■ SELECTED TEXT
--------------------

- 17 Aug 2022
- 5 Minutes to read
Planning Your Log Collection
- Updated on 17 Aug 2022
- 5 Minutes to read
Please take a few moments to review this section, and plan your deployment appropriately before you install and configure Graylog. Proper planning will make the difference between a useful solution that meets a variety of stakeholder needs and a complicated drain on resources.
Even in small organizations, modern environments produce a high amount of log data. A normal log volume for small shops a few years ago was 500 MB per day; today, 5 GB per day is a more realistic estimate. A large environment can produce a thousand times more than that.
Assuming an average event size of 500k, 5GB per day equates to 125 log events every second, some 10.8 million events per day. To manage that quantity of data, you need a strategy to manage it effectively. There are two primary approaches.
Collect the bare minimum.
The minimalist strategy proceeds from a “Default No” position to determine event collections. The system will not collect any logs except in identified business use cases. This strategy has some advantages: it minimizes licensing and storage costs because of limited data collection, minimizes the so-called noise produced by extraneous events by allowing analysts to focus on events that have maximum value, and improves system and query efficiency, which improves performance overall.
Collect it all, and let Graylog sort it out.
The maximalist strategy is to collect all events that are produced by any source with the thought that all log data is potentially valuable, especially for forensics. If you choose to collect and keep all logs forever, all logs will be available when you need them. However, this strategy is often not practical due to the cost of technical and human resources needed in the collection, processing, and storage of event data. Storage of excessively large data sets also incur a performance penalty, as well.
What do you want to do with event data?
Use cases inform most decisions during the planning phase, including the determination of event source collections, collection method, how much of each event type to store, how events should be enriched, and how long to retain the data.
Broadly defined, use cases are the technical steps necessary to achieve a technical or business outcome. Simply stated, a use case is a description of what you want to do with an event log once you have collected it. Use cases are often categorized to group similar activities. An operations use case may monitor network or hardware performance, while DevOps use cases may focus on real-time application layer monitoring or troubleshooting.
Event Log Sources
What logs do you need to collect?
You may be uncertain about what logs to collect in an environment where seemingly everything generates event logs. To decide on event sources, start with the use cases you have identified. For example, if you identified the use case monitoring of user logins to critical resources, you will want to collect event source logs from the critical resources in question. Perhaps, LDAP directory server, local servers, firewalls, network devices, and key applications.
Some other potential event sources by category.
- Endpoint Security (EDR, AV, etc.)
- Web Proxies/Gateways
- LDAP/Active Directory
- Network Devices
- Packet Capture/Network Recorder
- Application Logs
- Load Balancer Logs
- Automation System Logs
- Business Logic
How will you collect it?

--------------------

■ QUESTIONS
1. In the log collection planning text, switch "Graylog" to "the log platform" and give the stretch from "- 17 Aug 2022" through "drain on resources." with that change.
2. Which resources does the log collection planning text name as sources of logs for monitoring user logins to critical resources? List them all.
3. Carry the log collection planning text forward from its last line, "How will you collect it?"
The records can be left aside.

■ SUPPLIED ENTRIES

--------------------

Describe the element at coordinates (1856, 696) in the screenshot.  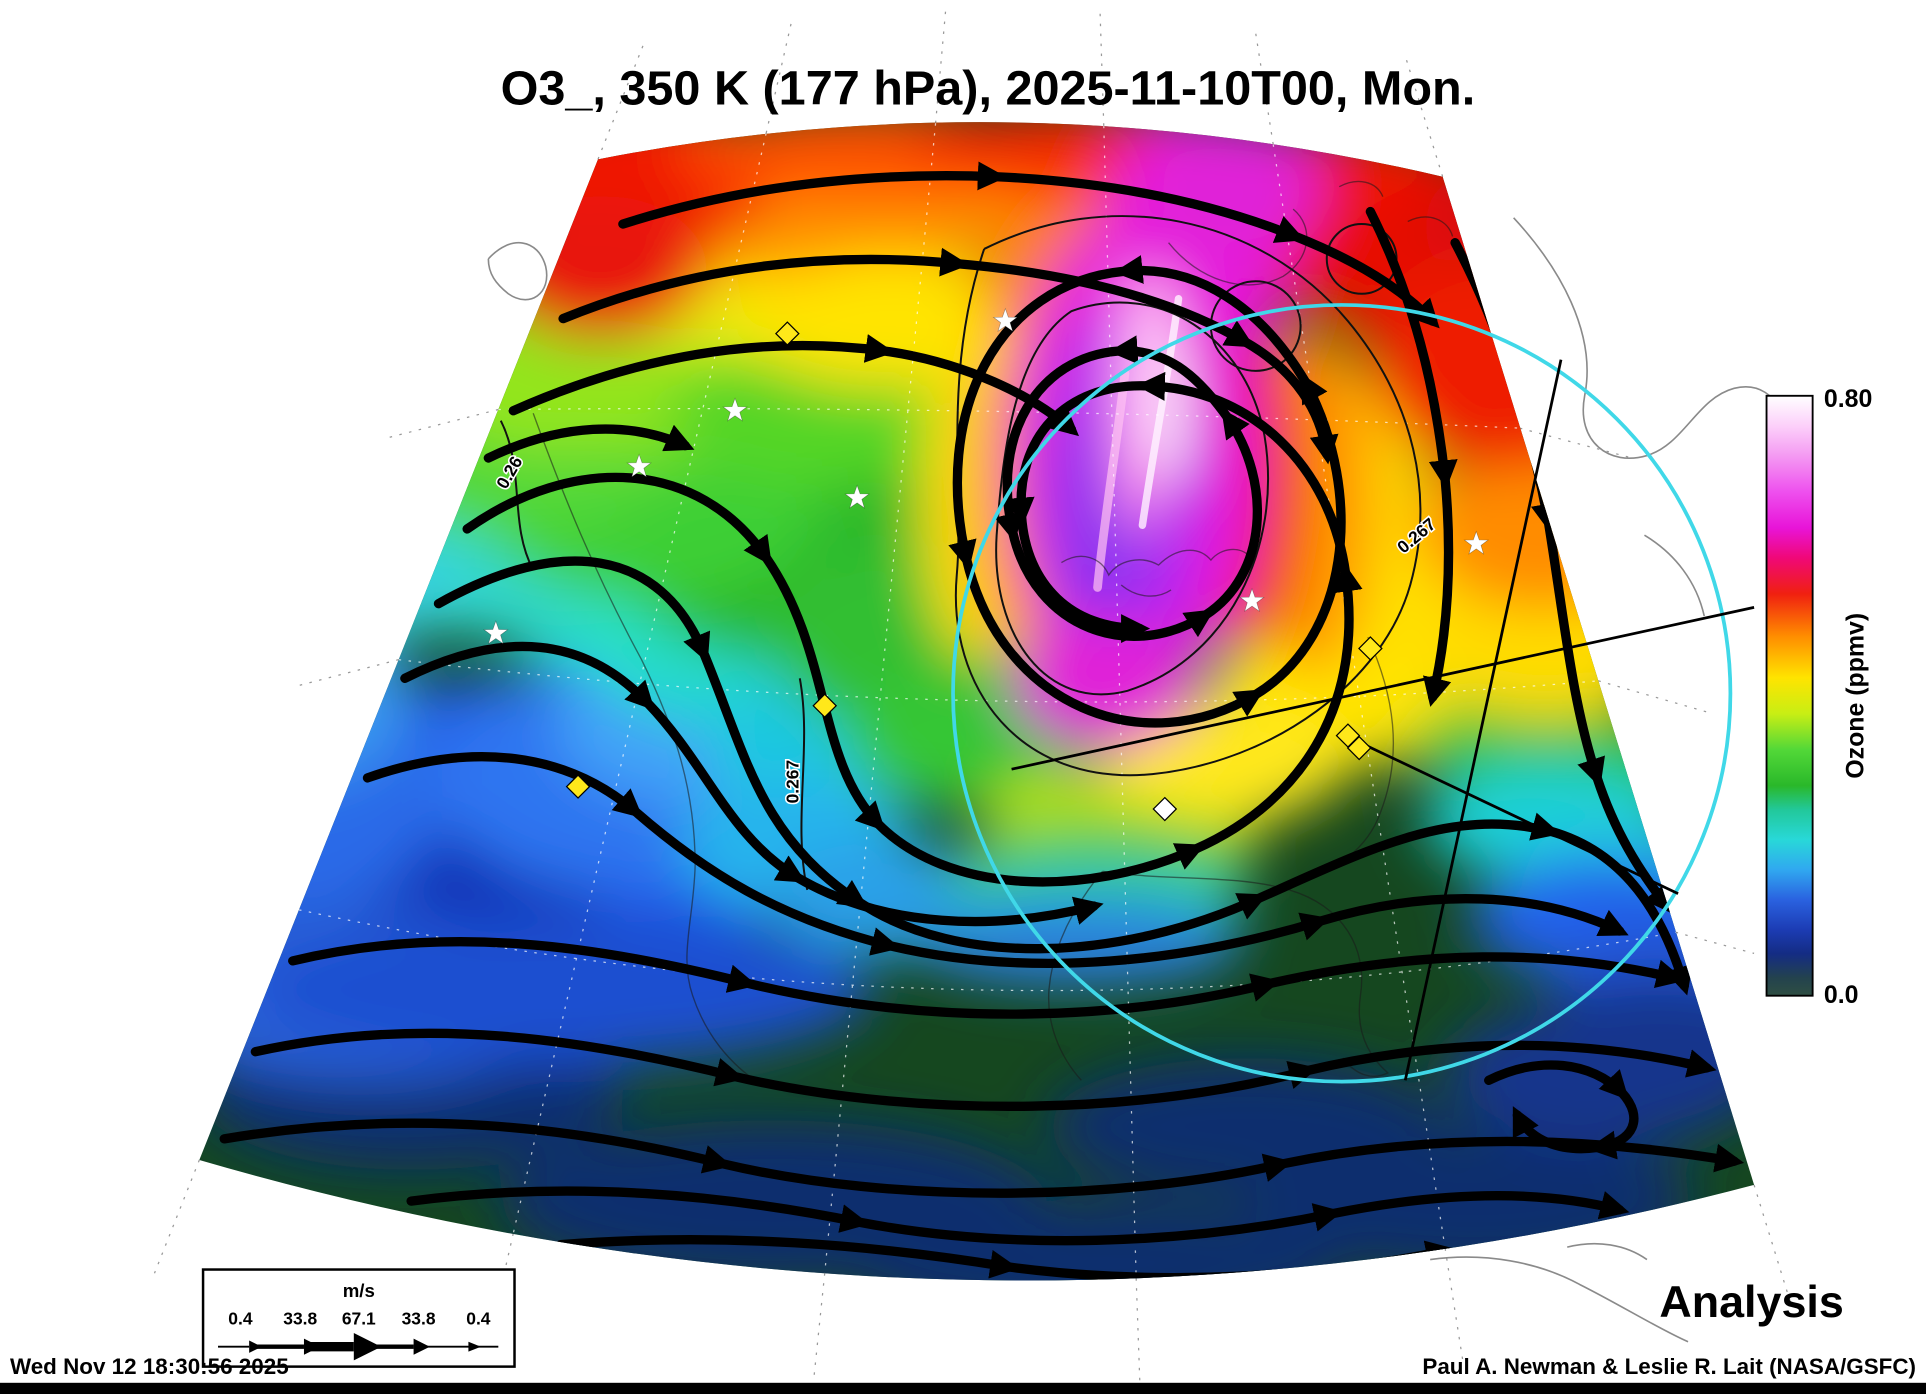
I see `colorbar-axis-label: Ozone (ppmv)` at that location.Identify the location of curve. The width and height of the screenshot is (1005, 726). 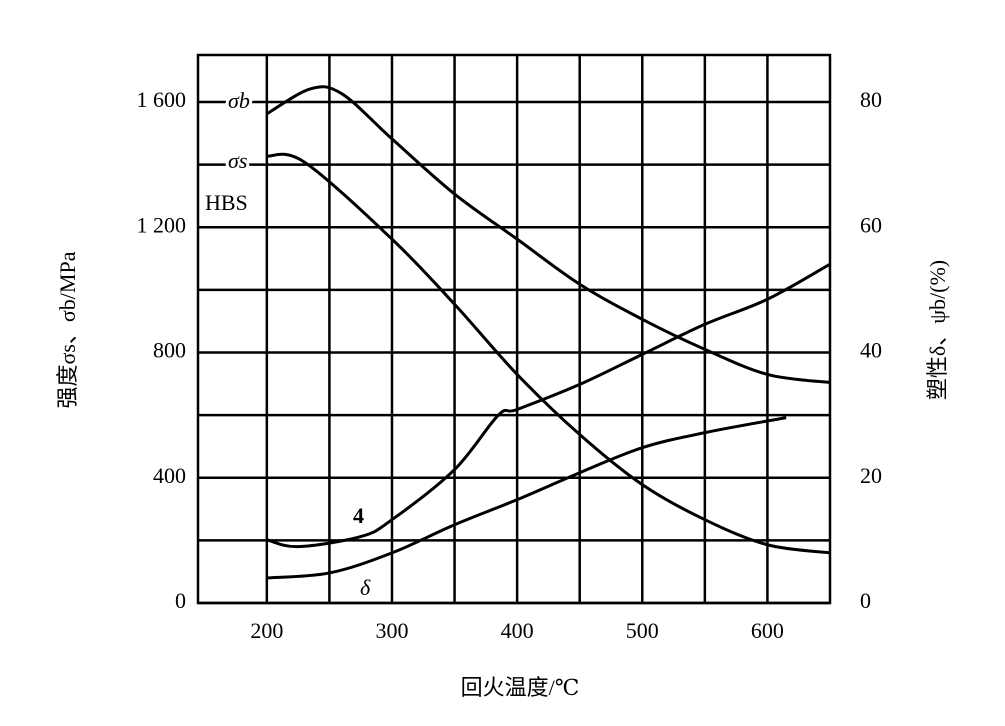
(526, 498). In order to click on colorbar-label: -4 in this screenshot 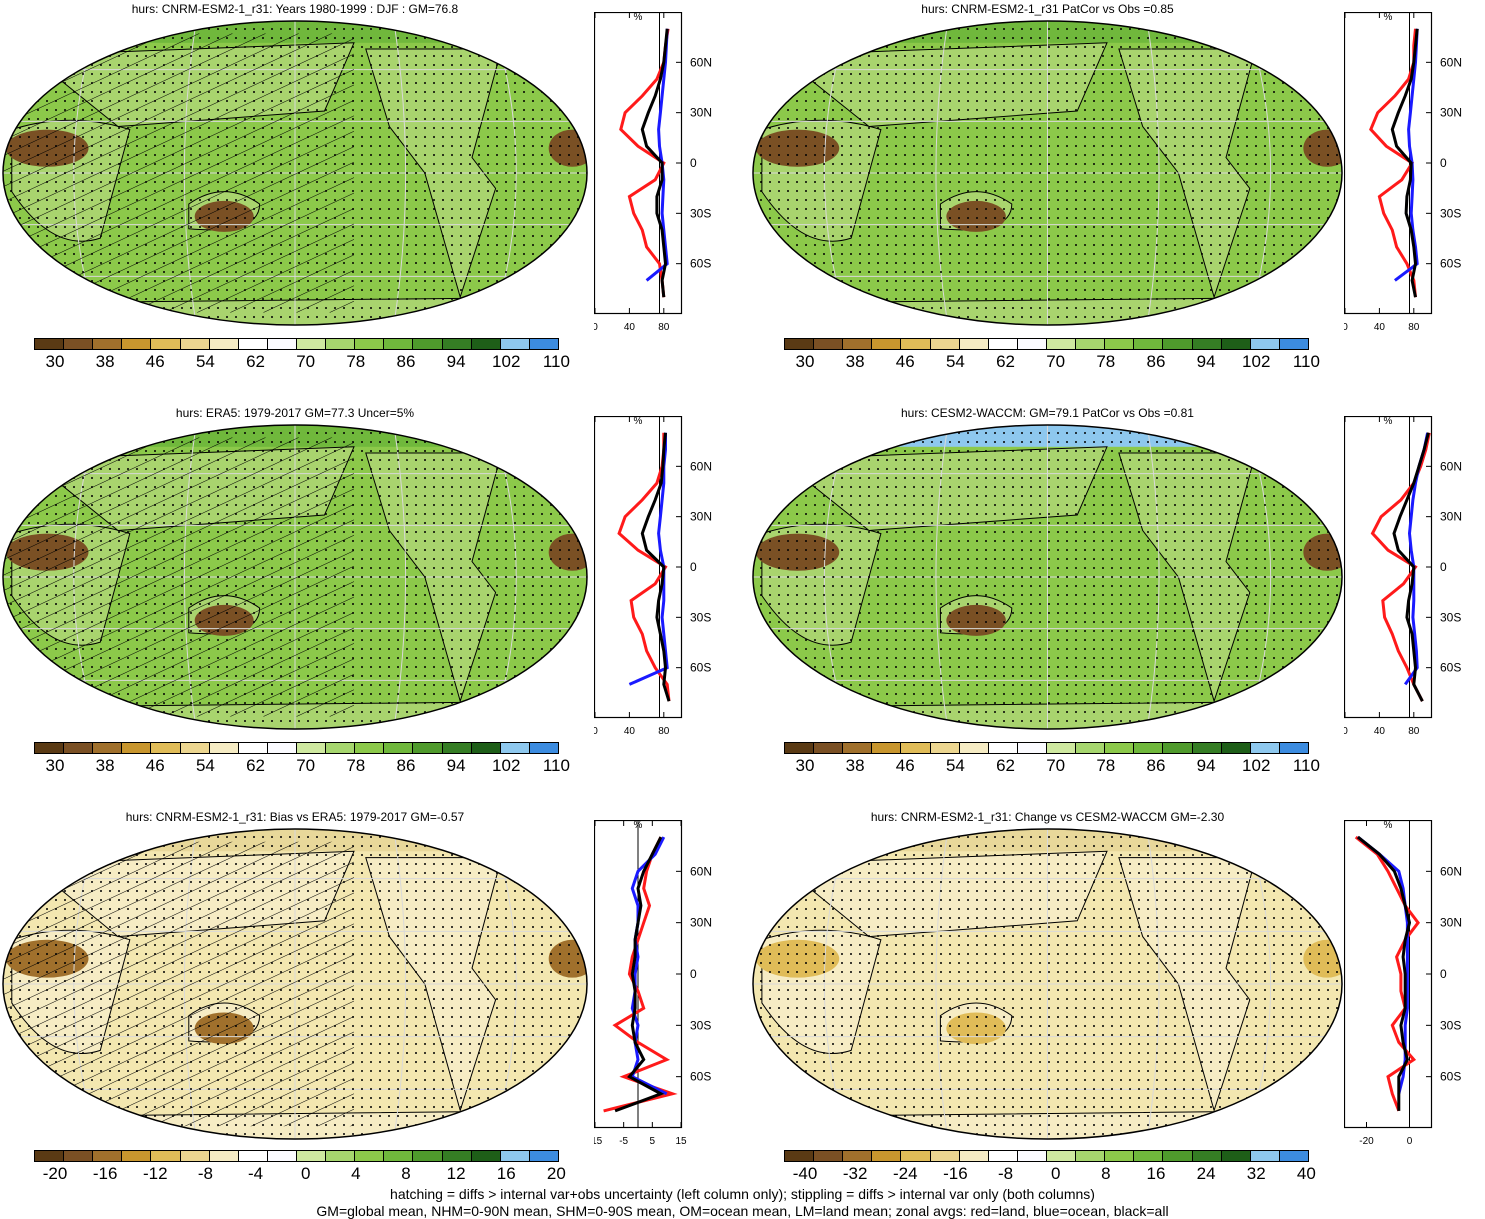, I will do `click(256, 1174)`.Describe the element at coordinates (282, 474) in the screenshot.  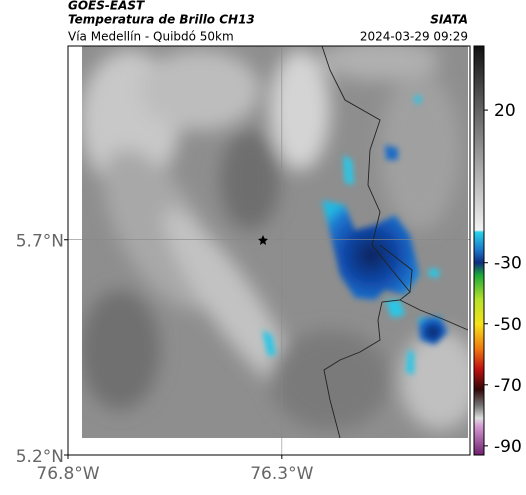
I see `x-tick-label: 76.3°W` at that location.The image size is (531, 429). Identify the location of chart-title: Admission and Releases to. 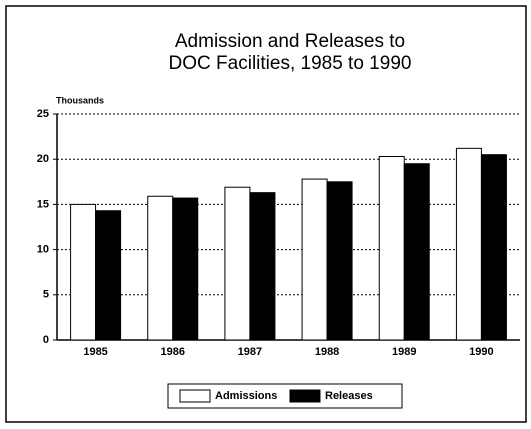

--------------------

■ SOLVED PROBLEMS
1.
- 17 Aug 2022
- 5 Minutes to read
Planning Your Log Collection
- Updated on 17 Aug 2022
- 5 Minutes to read
Please take a few moments to review this section, and plan your deployment appropriately before you install and configure the log platform. Proper planning will make the difference between a useful solution that meets a variety of stakeholder needs and a complicated drain on resources.

2.
- LDAP directory server
- local servers
- firewalls
- network devices
- key applications

3.
After you determine a list of event sources, the next step is to determine a collection method for each source. Although many hardware and software products support common methods, such as sending log data via Syslog, many do not, so it is critical that you understand what method each event source uses and what resources they may require. For example, if a log shipper will be required to read logs from a local file on all servers, a log shipper must be selected and tested before deployment. In other cases, proprietary APIs or software tools must be employed and integrated.
In some cases, changes to the event sources themselves (security devices, network hardware or applications) may be required. Additional planning is often required to deploy and maintain these collection methods over time.
Graylog supports many input types out of the box. More inputs are available in the Graylog Marketplace. At the time of writing, Graylog supports the following:
- Syslog (TCP, UDP, AMQP, Kafka)
- GELF (TCP, UDP, AMQP, Kafka, HTTP)
- AWS (AWS Logs, FlowLogs, CloudTrail)
- CEF (TCP, UDP, AMQP, Kafka)
- JSON Path from HTTP API
- Netflow (UDP)
- Plain/Raw Text (TCP, UDP, AMQP, Kafka)
The Graylog Marketplace is the central directory of add-ons for Graylog. Graylog Marketplace contains plugins, content packs, GELF libraries, and more content built by Graylog developers and community members.
Who will use the solution?
Also, consider the user's skill level. Less technical users may require more pre-built content, such as dashboards, and they may require additional training.
You will also need to determine what event sources each user group can access. As in all questions of access control, the principle of least privilege should apply. Some typical user groups include:
- Security Analysts
- Help Desk
How long will you keep the data?
A key question when planning your log management system is log retention. There are two options for retention: online and archived. Online data is stored in Elasticsearch and is searchable through the Graylog GUI. Archived data is stored in a compressed format, either on the Graylog server or on a network file share. Archived data is still searchable, e.g., via GREP, but must be reconstituted in Graylog to be searchable through the GUI again.
Some regulatory frameworks require the retention of event log data for a prescribed period. In the absence of a clear requirement, consider a balanced cost for retention (storage).
Calculating Storage Requirements
Like most data stores, Elasticsearch reacts badly when it consumes all available storage. To prevent this from happening, perform proper planning and monitoring.
Many variables affect storage requirements, such as how much of each message is kept, whether the original message is retained once parsing is complete, and how much enrichment is done before storage.
A simple calculation for anticipating storage needs is your ingestion rate multiplied by the number of days you need to retain the data online, and then multiply that number by 1.3 to account for metadata overhead. (GB/day x Ret. Days x 1.3 = storage req.).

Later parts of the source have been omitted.